Jeb Loy Nichols
Ya Smell Me?
, January 18th, 2016 15:45
When I first Google searched Jeb Loy Nichols after first hearing his warm, soulful timbre and yankee drawl, what I wasn't expecting was a Harry Dean Stanton lookalike who resides on the Welsh borders and whiles away his days making DIY music, painting and writing fiction. Jeb Loy Nichols is a journeyman in every sense of the word, a nomadic cult musician making music on the peripheries. And that's no bad thing.
His backstory is an interesting one: Nichols is one of those contradictory mavericks who grew up in Missouri and settled in Wales by way of New York, Texas, and a flatshare in London with Neneh Cherry and Ari Up during the 80s. His career has been long and undistinguished, but with many surprising twist and turns. During the 90s he was signed to Capitol and contributed to the soundtrack of Gus Van Sant's Good Will Hunting with the brassy and sassy country soul number 'As The Rain'. His refusal to tour at the time soon rendered him out of contract. A contradictory bugger, he has no such qualms about playing live these days, having performed at Hackney's most terrifying pub - The Jackdaw and Stump - in December.

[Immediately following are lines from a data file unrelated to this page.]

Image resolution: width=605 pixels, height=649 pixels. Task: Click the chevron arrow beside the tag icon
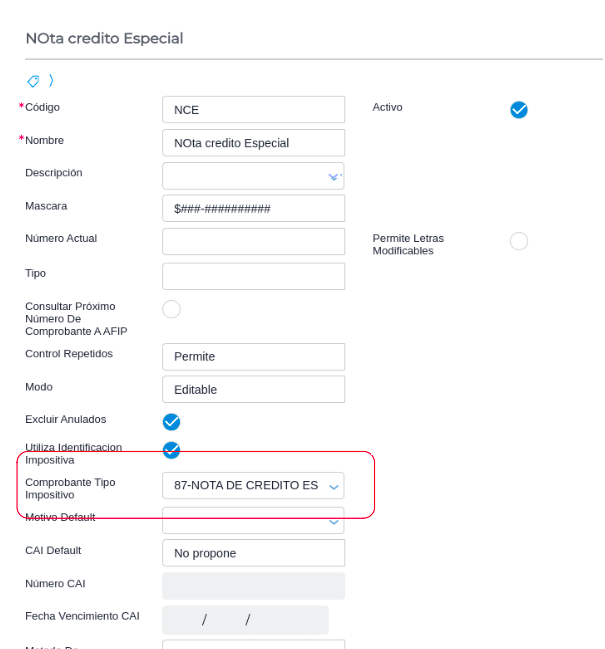[51, 80]
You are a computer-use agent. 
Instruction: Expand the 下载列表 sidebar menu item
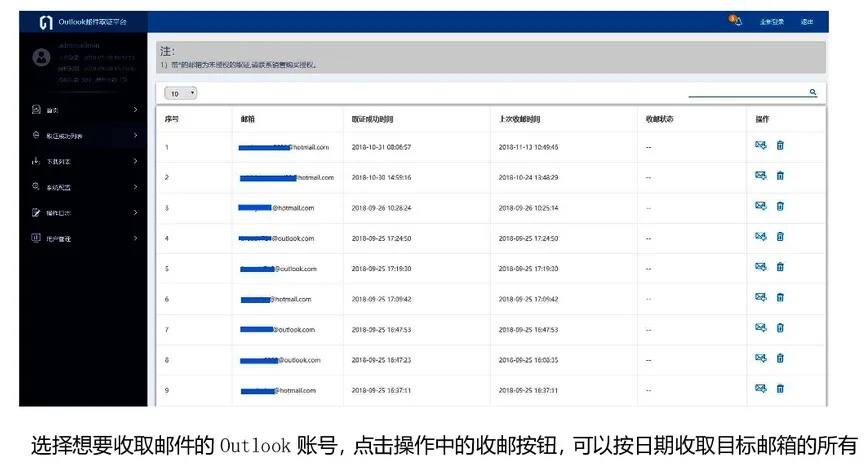[84, 161]
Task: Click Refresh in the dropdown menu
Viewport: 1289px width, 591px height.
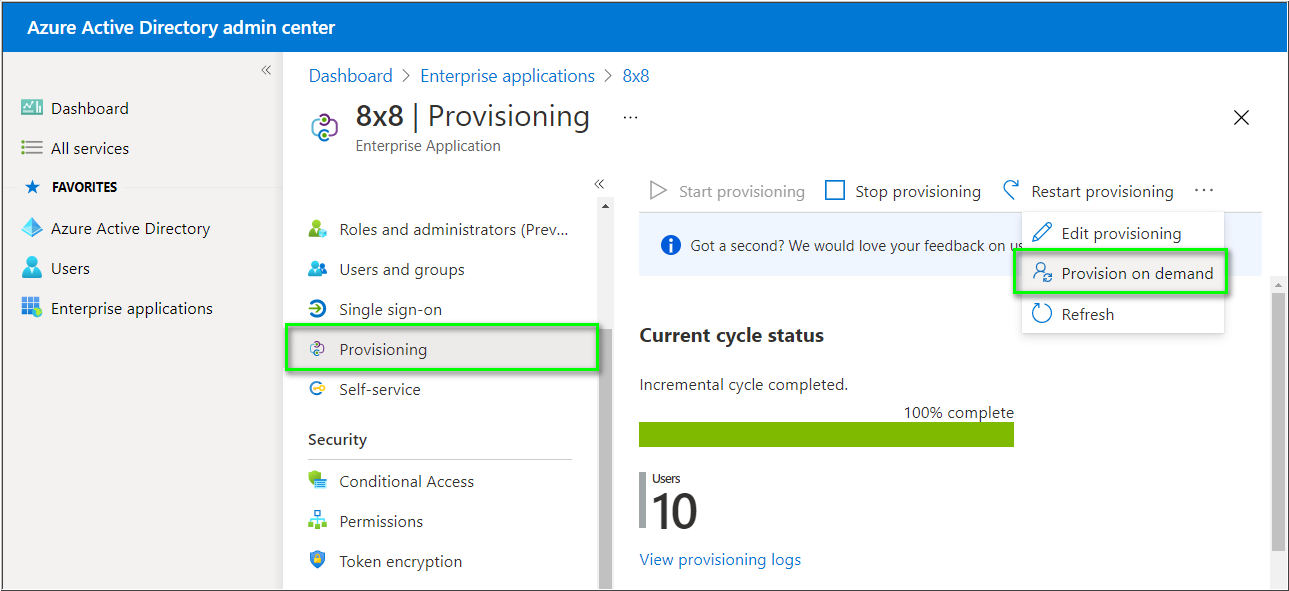Action: 1087,314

Along the way he has led a life less ordinary, making fine music with a tapestry of influences,from Merle Haggard to the The Faces. A song like 'Cruel Winter', an elegiac ballad with sombre string flourishes from 2009, sounds nothing like either of these though. His first love and his most recognisable contribution to the world is reggae, but Ya Smell Me? finds him playing DIY funk that wouldn't have sounded out of place during the British funk soul explosion of 1981. It's difficult to lay a glove on him, genre wise, which is perhaps why he remains under the radar, and maybe that's the way he likes it.
First up is 'Regret'. The lyric is quite simple, there are only three things Jeb regrets: "There's everything I've done / Everything I'm doing / And what I haven't done yet". It's the kind of confessional you expect sat in a cold church hall listening to an addict offload his demons. It carries on, like step 9 from the Big Book, or My Name Is Earl: “there are people in the world I need to talk to / I need to confess / I've made a mess”. It's an intrepid tune, with some nice trumpeting to carry it along. 'My Mistake' is another mea culpa set over a groove that is reminiscent of Minnie Ripperton. Third track, 'That's How We're Living', has a hip hop breakbeat that clatters along alacritously as Nichols croons about penury while pulling off his best Leroy Hutson impression.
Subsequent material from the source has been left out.